PLoS ONE (Jan 2013)
Tracking 20 years of compound-to-target output from literature and patents.
Abstract
The statistics of drug development output and declining yield of approved medicines has been the subject of many recent reviews. However, assessing research productivity that feeds development is more difficult. Here we utilise an extensive database of structure-activity relationships extracted from papers and patents.

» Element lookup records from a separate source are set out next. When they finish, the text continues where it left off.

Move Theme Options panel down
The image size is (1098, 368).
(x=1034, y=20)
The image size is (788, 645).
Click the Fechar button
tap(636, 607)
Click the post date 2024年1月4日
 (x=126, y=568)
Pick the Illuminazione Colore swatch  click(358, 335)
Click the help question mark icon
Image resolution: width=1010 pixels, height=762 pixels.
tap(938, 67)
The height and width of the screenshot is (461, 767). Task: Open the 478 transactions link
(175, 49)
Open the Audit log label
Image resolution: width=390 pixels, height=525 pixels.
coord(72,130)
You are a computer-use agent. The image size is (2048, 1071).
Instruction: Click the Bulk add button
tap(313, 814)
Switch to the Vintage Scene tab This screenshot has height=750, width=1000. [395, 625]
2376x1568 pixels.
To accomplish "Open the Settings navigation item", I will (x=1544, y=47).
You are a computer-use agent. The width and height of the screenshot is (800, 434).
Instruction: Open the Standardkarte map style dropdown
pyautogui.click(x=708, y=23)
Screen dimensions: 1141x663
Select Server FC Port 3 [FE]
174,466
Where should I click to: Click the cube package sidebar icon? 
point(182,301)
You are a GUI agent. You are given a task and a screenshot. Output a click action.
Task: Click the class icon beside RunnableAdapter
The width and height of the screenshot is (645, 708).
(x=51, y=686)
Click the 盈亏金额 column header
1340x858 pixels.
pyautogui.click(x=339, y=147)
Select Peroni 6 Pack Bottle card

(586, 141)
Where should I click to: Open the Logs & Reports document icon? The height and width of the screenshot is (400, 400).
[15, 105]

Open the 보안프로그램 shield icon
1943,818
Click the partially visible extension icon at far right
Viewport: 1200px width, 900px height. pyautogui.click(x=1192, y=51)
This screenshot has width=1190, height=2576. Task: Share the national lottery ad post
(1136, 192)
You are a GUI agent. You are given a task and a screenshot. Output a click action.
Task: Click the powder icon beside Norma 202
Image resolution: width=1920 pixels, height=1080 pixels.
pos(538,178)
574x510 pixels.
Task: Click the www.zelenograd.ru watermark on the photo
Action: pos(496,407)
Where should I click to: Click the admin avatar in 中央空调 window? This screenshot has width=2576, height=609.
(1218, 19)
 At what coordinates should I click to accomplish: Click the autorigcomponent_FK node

We have used this database to analyse published compounds cumulatively linked to nearly 4000 protein target identifiers from multiple species over the last 20 years. The compound output increases up to 2005 followed by a decline that parallels a fall in pharmaceutical patenting. Counts of protein targets have plateaued but not fallen. We extended these results by exploring compounds and targets for one large pharmaceutical company. In addition, we examined collective time course data for six individual protease targets, including average molecular weight of the compounds. We also tracked the PubMed profile of these targets to detect signals related to changes in compound output. Our results show that research compound output had decreased 35% by 2012. The major causative factor is likely to be a contraction in the global research base due to mergers and acquisitions across the pharmaceutical industry. However, this does not rule out an increasing stringency of compound quality filtration and/or patenting cost control. The number of proteins mapped to compounds on a yearly basis shows less decline, indicating the cumulative published target capacity of global research is being sustained in the region of 300 proteins for large companies. The tracking of six individual targets shows uniquely detailed patterns not discernible from cumulative snapshots. These are interpretable in terms of events related to validation and de-risking of targets that produce detectable follow-on surges in patenting. Further analysis of the type we present here can provide unique insights into the process of drug discovery based on the data it actually generates.